In this study, statistical and artificial intelligence techniques were employed to identify flow units based on limited data obtained from core analysis supplemented by mini-permeameter measurements, geological interpretations, and well log data in a heterogeneous oil reservoir in the Appalachian Basin. An innovative methodology was then developed to predict flow units using only well log data. The distribution of flow units in the reservoir was then predicted based on abundant well log data. Finally, permeability and porosity distributions were predicted based on the distribution of the flow units in the reservoir. This approach led to development of a reliable reservoir model. The accuracy of model was verified by successful simulation of the production performance. The methodology presented in this paper can serve as a new guideline for the characterization of heterogeneous reservoirs.

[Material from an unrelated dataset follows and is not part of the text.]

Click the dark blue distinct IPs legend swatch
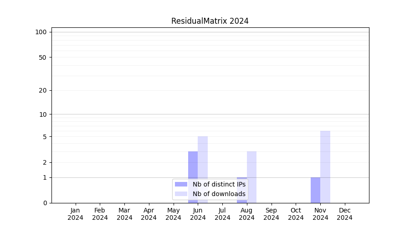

The Appalachian Basin has numerous abandoned or marginally productive oilfields. Significant amount of oil remains in these reservoirs however further development of these reservoirs, or similar reservoirs in other basins, is hampered by the lack of sufficient data to evaluate their potential and predict their performance. The key parameter for reservoir characterization is the permeability distribution. In reservoirs where permeability measurements are not abundant, permeability must be predicted from well log data. The goal of this study was to develop a methodology for reservoir characterization with limited permeability data. In order to achieve this goal, an oil reservoir in West Virginia was selected for study. The reservoir was discovered in 1895. Between 1895 and 1901 over 500 wells were drilled in this reservoir. By 1910 most of the wells were plugged and abandoned. In 1981, a pilot waterflood was commenced in the field. Based on the pilot recoveries; development proceeded to a full-scale waterflood. Over 140 new wells were drilled as injectors or producers. Secondary recovery of the field has been in progress since 1987. Core and core analyses were available from 6 wells which were drilled during the waterflood evaluation period. All of the wells drilled for water flooding operations had gamma ray and density logs available.

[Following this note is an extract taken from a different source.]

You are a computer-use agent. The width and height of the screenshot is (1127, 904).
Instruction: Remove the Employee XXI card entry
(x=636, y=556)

The information available form the core descriptions and core analyses from the six wells were used to define the Flow Units. Statistical and graphical techniques were employed to identify and verify the Flow Units based upon permeability-porosity relationship within each Flow Unit. Our previous investigations (Aminian, et al 2000 and 2001a) have revealed that Artificial Neural Networks (ANNs) to be very useful for predicting permeability using geophysical log data. This study extends this application by developing a methodology to identify Flow Units within the reservoir when permeability is not available. Artificial Neural Networks are then developed and utilized to predict the distribution of flow units, permeability, and porosity using well log data from 125 wells reservoir-wide. The production-injection data were available from several 5-spot patterns. This offered the unique opportunity to verify the reservoir description by history matching with a reservoir simulator.